Le contexte. À l’occasion d’un chantier de travaux, des travaux peuvent être à l’origine de désordres occasionnés à des propriétés voisines. Dans ce cas, un propriétaire (voisin) concerné dispose d’un recours en indemnisation de ses préjudices, sur le fondement de la théorie des troubles anormaux du voisinage, à l’encontre du maître d’ouvrage (MO) des travaux, mais aussi du maître d’œuvre et/ou des entrepreneurs concernés (et leurs assureurs).
La décision. Par un arrêt de principe, la Cour de cassation vient d’apporter deux précisions sur le régime juridique de l’action qui peut ainsi être exercée (Cass. 3e civ. 16.01.2020 n° 16-24352) .
Pour la prescription applicable...
À l’égard des constructeurs... Un texte créé en 2008, l’article 1792-4-3 du Code civil, précise qu’en dehors des actions spécifiques au titre des garanties légales, telle que la garantie décennale, les « actions en responsabilité dirigées contre les constructeurs et leurs sous-traitants se prescrivent par dix ans à compter de la réception des travaux » . Sont notamment considérés, comme constructeurs, tout architecte, entrepreneur ou technicien lié au MO par un contrat d’entreprise (C. civ. art. 1792-1) .
Pour la prescription décennale... Certains ont soutenu que les actions en responsabilité à l’encontre de constructeurs, exercées par des tiers tels que des voisins, se prescrivent par dix ans à compter de la date de réception des travaux concernés.
C’est non ! La Cour de cassation juge que l’action prévue par l’article 1792-4-3 du Code civil « n’est pas ouverte aux tiers à une opération de construction, agissant sur le fondement d’un trouble du voisinage » . En effet, l’action est « réservée » au MO. Il vient d’en être jugé de même pour l’action spécifique, prévue par l’article 1792-4-2 du Code civil, à l’égard des sous-traitants : l’action est réservée au MO et « n’est pas ouverte aux tiers à l’opération de construire »(Cass. 3e civ. 16.01.2020 n° 18-21.895) .
En pratique. Le délai de la prescription du recours du tiers (voisin), et son point de départ, ne relèvent donc pas de l’article 1792-4-3 du Code civil (ou de l’article 1792-4-2, à l’égard de sous-traitants).
À noter. Il en va de même concernant des recours entre constructeurs (Cass. 3e civ. 16.01.2020 n° 18-25.915) .
Des règles du jeu fixées...
Régime applicable. Pour la Cour de cassation, l’action « en responsabilité fondée sur un trouble anormal du voisinage constitue, non une action réelle immobilière, mais une action en responsabilité civile extra-contractuelle ». Cette action est régie par les articles 1240 et suivants du Code civil.

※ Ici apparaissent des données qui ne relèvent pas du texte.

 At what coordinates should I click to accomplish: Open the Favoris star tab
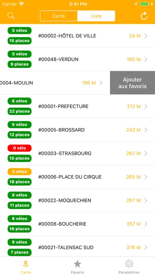pyautogui.click(x=78, y=267)
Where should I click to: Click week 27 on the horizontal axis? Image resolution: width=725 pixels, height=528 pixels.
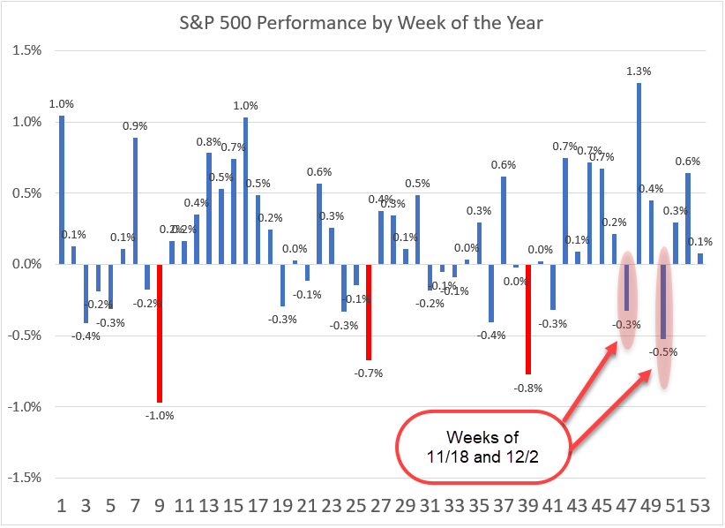pyautogui.click(x=380, y=507)
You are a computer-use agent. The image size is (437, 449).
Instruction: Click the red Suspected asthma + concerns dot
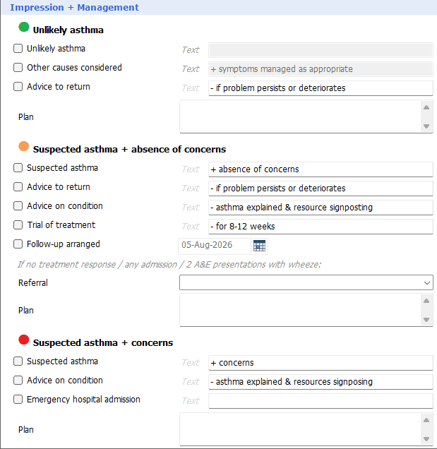pyautogui.click(x=24, y=340)
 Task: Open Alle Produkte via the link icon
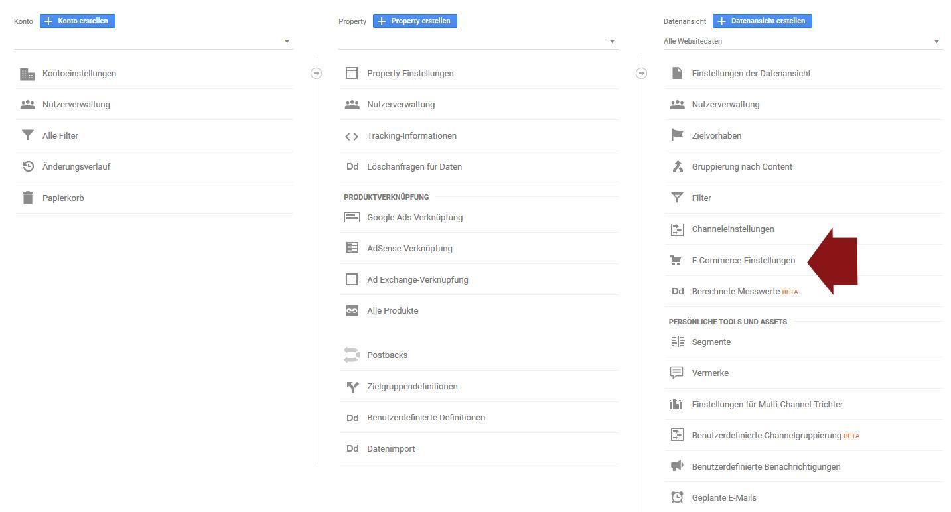point(352,310)
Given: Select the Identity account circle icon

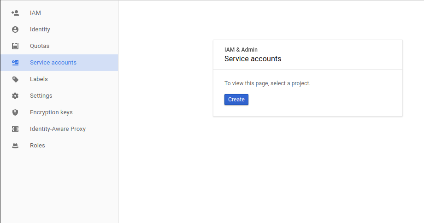Looking at the screenshot, I should pos(15,29).
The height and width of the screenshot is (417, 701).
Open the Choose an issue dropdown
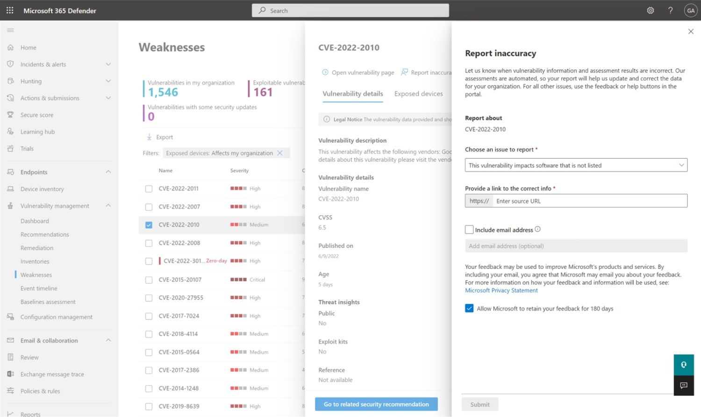[576, 165]
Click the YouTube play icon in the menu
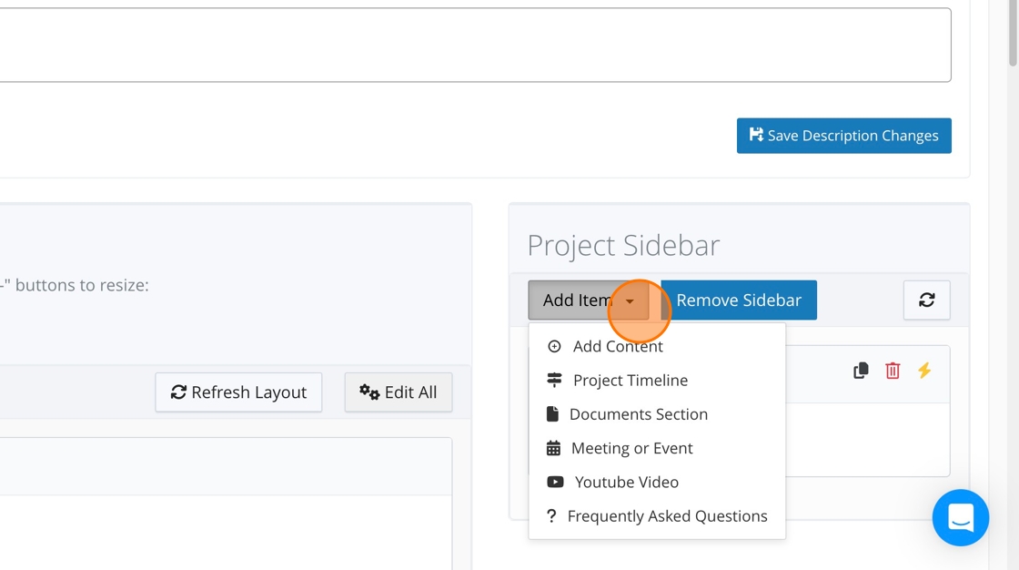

Prescription. L’action est (désormais) soumise à une prescription de cinq ans (C. civ. art. 2224) . Le délai de cinq ans court à compter du jour où la personne qui se plaint « a connu ou aurait dû connaître les faits » lui permettant d’exercer son action. En l’absence d’acte interruptif ou suspensif de prescription, l’action est prescrite (irrecevable) passé le délai de cinq ans. Une demande en justice, même en référé, interrompt le délai de prescription (Cass. 2e civ. 06.02.2020 n° 18-17.868) . Au vu de l’arrêt du 16.01.2020, en cas de désordres évolutifs, le point de départ du délai est la date à laquelle les désordres se stabilisent. En cas de préjudice corporel, un délai de dix ans est à prendre en compte (C. civ. art. 2226) .
Conseil. À notre avis, ces règles s’appliquent pour le recours d’un locataire contre des constructeurs, au titre de désordres liés à des travaux réalisés par un bailleur (bail d’habitation, bail commercial, ...).
Mettant fin aux discussions, la Cour de cassation juge que l’action prévue par l’article 1792-4-3 du Code civil à l’égard des constructeurs n’est pas ouverte aux tiers. La prescription quinquennale de droit commun (C. civ. art. 2224) s’applique pour l’action d’un tiers fondée sur un trouble de voisinage.